Republican senators that could have the power to slow down or demand changes said they may take their cues from whether McCarthy ends up embracing the deal. As of Monday, House Minority Whip Steve Scalise (R-La.) was not whipping for or against the bill.

“If the House Republican leadership and the House Democrat leadership can come together in a bipartisan way then I’d look very seriously at what they wanted to propose,” said Sen. Mike Crapo (R-Idaho). “If you’re going to get into this, the way to get bipartisan agreement is to look at the broad scope of issues.”

McCarthy declined to answer questions about the commission on Monday, but told reporters last week he hadn’t yet signed off on the bipartisan deal and reiterated his position that any commission should examine all kinds of political violence, not just Jan. 6. So far, only a handful of House Republicans have publicly signaled their support for the legislation, including freshman Rep. Peter Meijer (R-Mich.), who voted to impeach Trump, and Rep. Liz Cheney (R-Wyo.), who was recently ousted from leadership for her repeated criticism of the ex-president.

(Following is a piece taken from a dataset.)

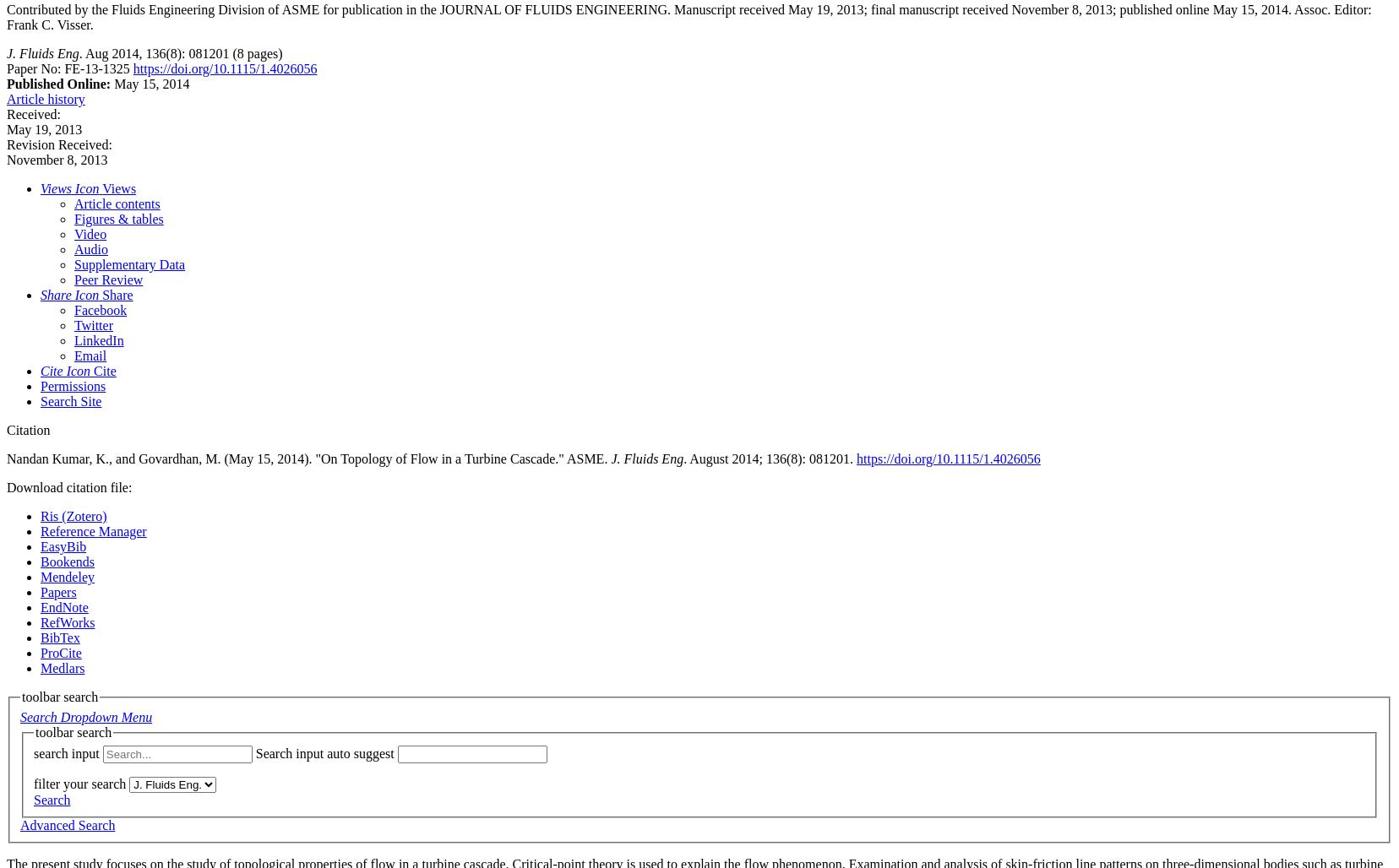  Describe the element at coordinates (92, 530) in the screenshot. I see `'Reference Manager'` at that location.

Many House Republicans are keeping their powder dry until they get a better sense for where GOP leadership falls on the issue, even though McCarthy and his deputies currently have no plans to formally whip members either way on the commission. Katko did, however, discuss the details of his proposal during a whip’s meeting Monday night.

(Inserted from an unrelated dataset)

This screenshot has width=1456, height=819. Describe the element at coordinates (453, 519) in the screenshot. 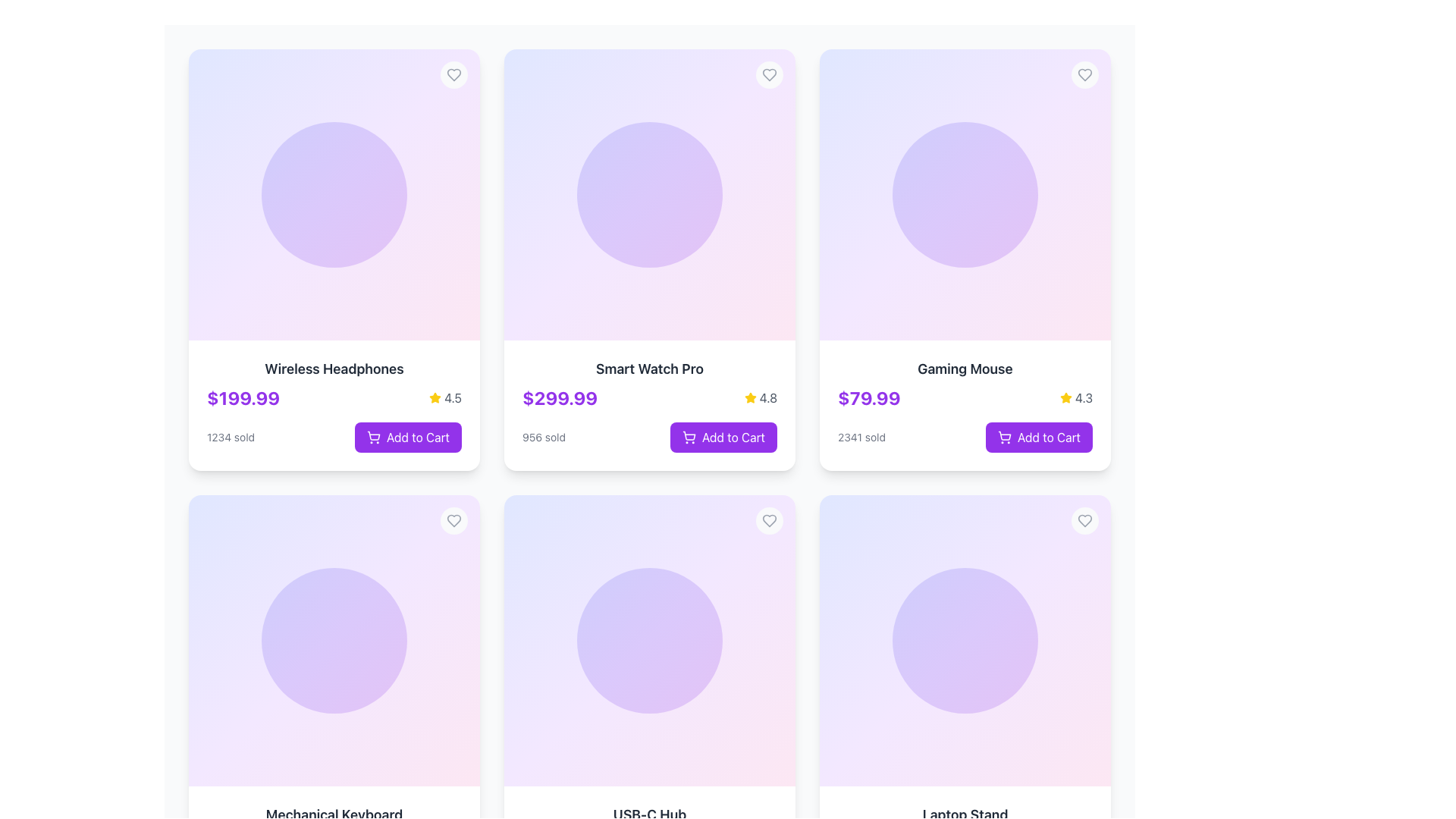

I see `the heart-shaped icon with a hollow outline located` at that location.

“Right now, I think we’re split,” said one plugged-in GOP lawmaker. “I think at conference tomorrow, we’ll be able to hash it out, hear from McCarthy, see what he thinks.”

The path forward for the House’s security supplemental is also unclear. Alabama Sen. Richard Shelby, the top Republican on the Senate Appropriations Committee, said that it needs to be looked at more closely and warned against a “rush to judgment.”

And in the House GOP, there may be even less support for the supplemental package than the Jan. 6 commission. Said Bacon: “I’m leaning against it, it’s a lot of money. We should probably get out of this commission better ideas of what to do.”